The expression for snow in Amharic, the language of Ethiopia, is yäbärädo bnany — but few Ethiopians have much use for that part of the vocabulary. Until last week. When it snowed in Safed.
The heaviest snowfall in Israel in more than a decade — combined with a soaking rain, strong winds and hail — blanketed much of the northern part of the land, flooding highways, stranding motorists, damaging property, causing power outages, shutting down courts in Jerusalem, raising the water level in the Sea of Galilee, suspending work at the Ashdod and Haifa ports, disrupting train service, sending students home early from school, giving kids a chance to make snowmen and closing the Mount Hermon ski resort.
In Modiin Ilit, volunteers from United Hatzalah performed an emergency delivery of a baby girl in a family’s apartment.
The Chief Rabbinate issued a prayer of thanksgiving for the deluge, which ended a drought in the country, and in mountainous Safed, a group of new immigrants, among the Falash Mura Jews who recently arrived from their African homeland as part of Operation Dove’s Wings, played in the snow at a Jewish Agency absorption center where they are learning to become Israelis. Class was cancelled as the immigrants took in their first snowfall; Jewish Agency employees provided heaters and hot soup.

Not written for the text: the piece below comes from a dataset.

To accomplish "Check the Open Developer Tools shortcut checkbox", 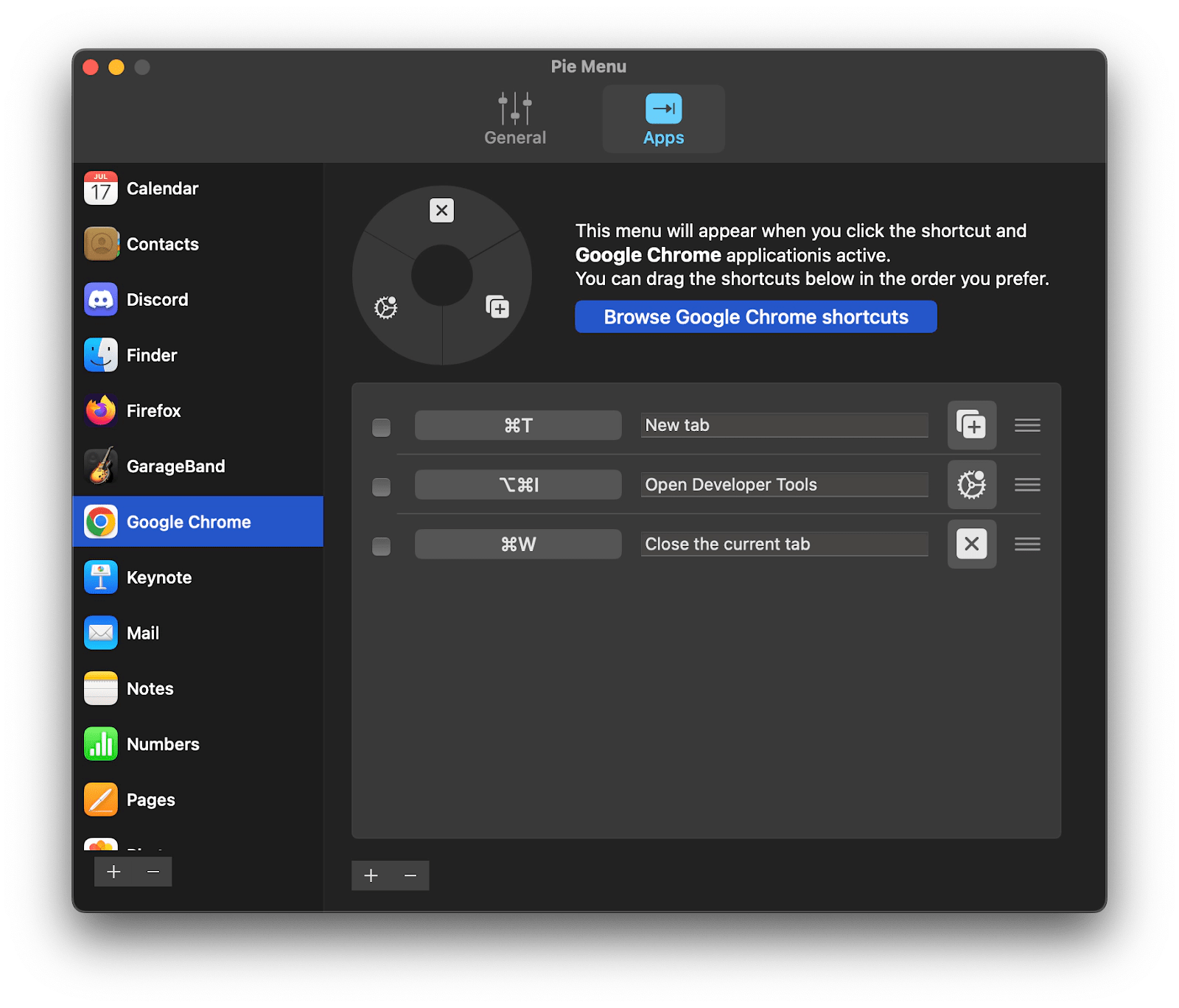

Snow is rare in Ethiopia. Addis Ababa, the capital, averages zero days of snow every month; in Gondar, in the northern part of the country, the average low temperature in the coldest winter months is 50 degrees.
Snow isn’t quite as rare in Israel. It comes to Jerusalem every few years, bringing newspaper headlines of “Yerushalayim Shel Lavan” (Jerusalem of White).
The newcomers from Ethiopia will experience this in future years. Hopefully, they’ll never need to learn how to say “blizzard” in Amharic.